[erlang-questions] How small could an Erlang emulator be?

Kenneth Lundin kenneth.lundin@REDACTED
Tue Mar 13 11:11:12 CET 2007


Hi,

Just like the Cell processor this processor consist of one general
purpose processor which can run a normal operating system like Linux,
Vxworks, OSE etc.
The microkernels around this general purpose processor does not have
program-memory and instruction set which fits for running an operating
system and applications on top of that AFAIK.

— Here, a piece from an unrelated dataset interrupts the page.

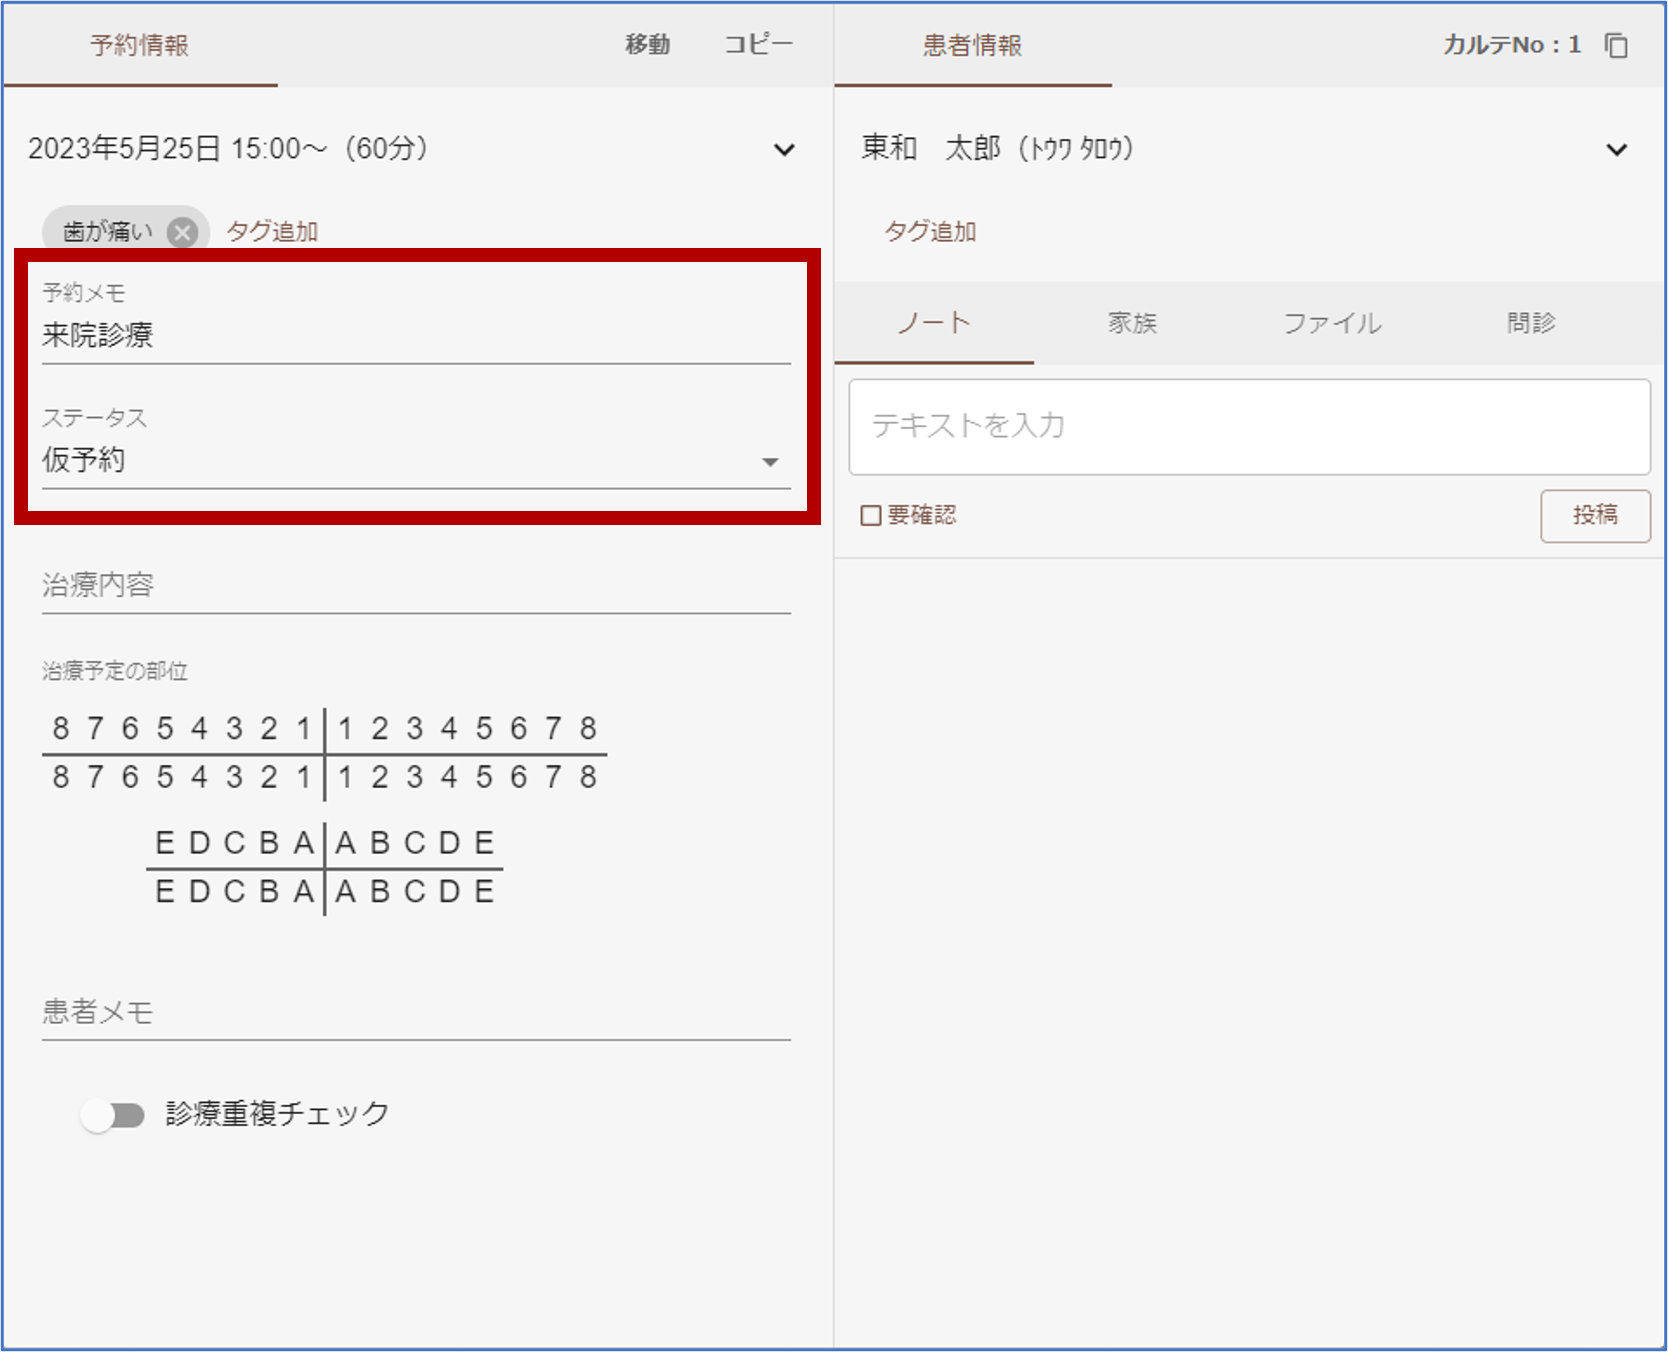Open the ステータス dropdown showing 仮予約
The image size is (1668, 1352).
coord(415,461)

The current Erlang emulator is built as an user space application on
top of an operating system. How small footprint that implementation or
a similar implementation can have is not very interesting in this case
I think.

If is should be possible to run Erlang on the microkernels we are
talking about a completely new Erlang VM with nothing in common with
the one we have to day.
I even doubt if it is possible in practice to run it in a very limited
environment like that.
Another approach that is realistic is to run the Erlang VM and an
Operating system
on the general purpose processor and having some kind of linked in
driver which supports execution of special code on the microkernels. I
don't think we are talking about Erlang code executing there.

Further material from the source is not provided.